| Can phospholipid-bound N-3s as in krill ward off the fat gain on a bulk? |
You learn from me, I learn from you
Now, I guess some of you are similarly fed up with those rodent studies like I am, but bear with me folks, Roy did in fact shoot the bulls-eye with this one (not sure if you realized that Roy, but you did ;-) After all, there was a certain twist to this study. A twist you have actually read about on the suppversity roughly 7 month ago, in a post with the suggestive title "Phospholipid or Triglyceride? What's in Your Fish Oil Caps? Only Phospholipid Based DHA+EPA Reduces Fat Cell Growth & Elevated Insulin Levels Despite Obesogenic Diet" (read more). Both studies, the one at hand, which was published only a couple of days ago in Nutrition & Metabolism, as well as the "old" study by Rossmeisel et al. (read up on the results), dealt with the difference between the "real-rodent-world" differences between triglyceride and phospholipid based n3-PUFAs.
Why are you talking about "n-3 PUFAs" and not simply about fish oil? There are actually two reasons, I am trying to avoid the term "fish oil" in this context. Firstly, real fish has both, triglycerides which make up >90% of the fat in fatty fish like salmon & co. And secondly, the way fish oil supplements are produced usually removes the last phospholipid fractions leaving you with nothing but the triglycerides (another reason to stick to fish as an animal, instead of fish as a gelatine cap ;-)
Rossmeisel et al. have already been able to show that the phospholipid-bound n-3 PUFAs (DHA and EPA) posses physiological effects the cheap triglycerides don't have to offer: They decrease the size of the fat cells and thus provide a structural advantage, the common triglyceride-bound forms of DHA and EPA do not have to offer.Why is a smaller adipocyte size significant?

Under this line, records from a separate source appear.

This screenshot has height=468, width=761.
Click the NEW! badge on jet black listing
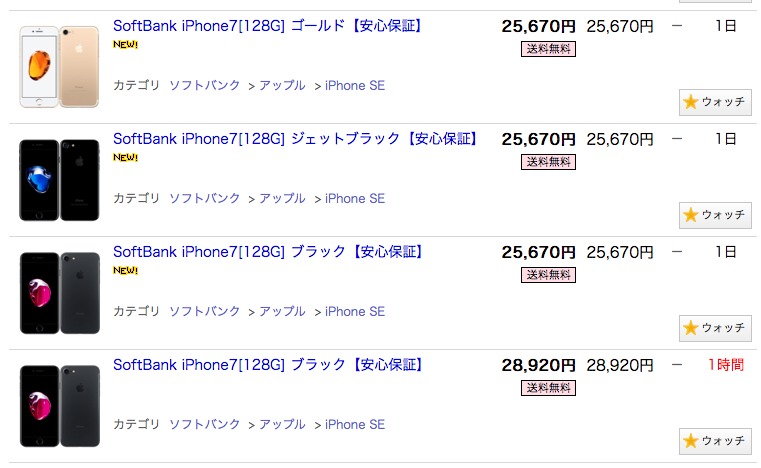(125, 157)
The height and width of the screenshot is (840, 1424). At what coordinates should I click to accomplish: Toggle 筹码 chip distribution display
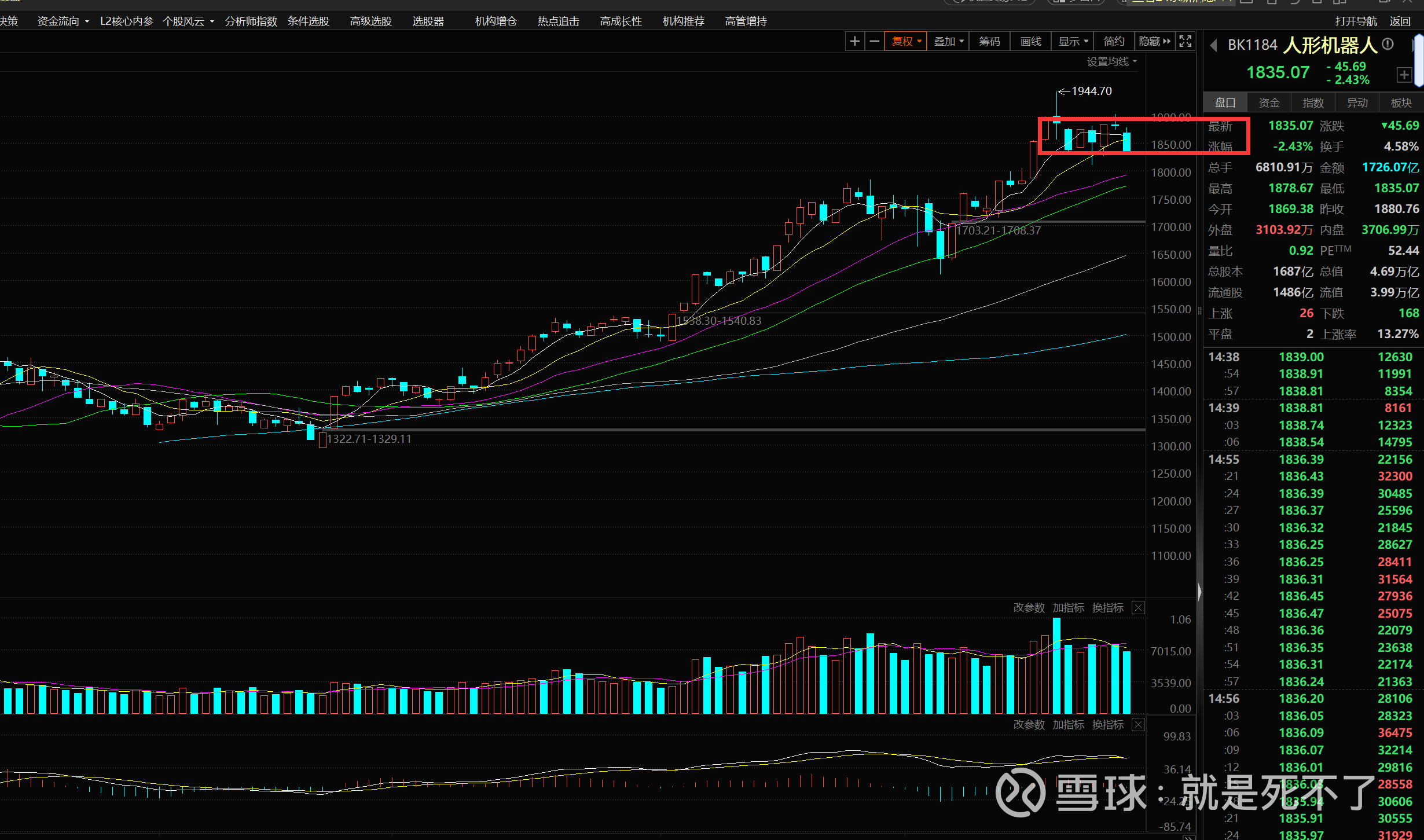point(989,42)
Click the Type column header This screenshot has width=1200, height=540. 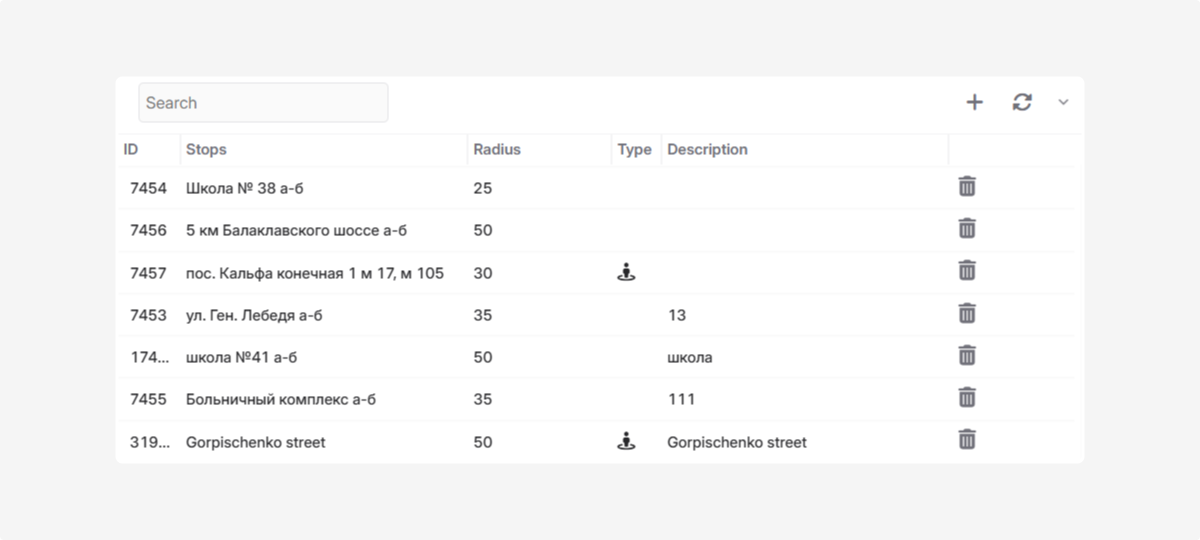click(x=634, y=150)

| Remember the post on choline as part of a weight loss stack (read more)? Guess what: Choline is also part of most phospholipids. |
In a hypercaloric diet scenario, as the one in the study at hand, a decreased adipocyte size may yet well be considered the structural foundation of reduced baseline inflammation. after all, the size or you could as well say the filling level o the fat cells is directly associated with the amounts of pro-inflammatory cytokines they release (Skurk. 2007).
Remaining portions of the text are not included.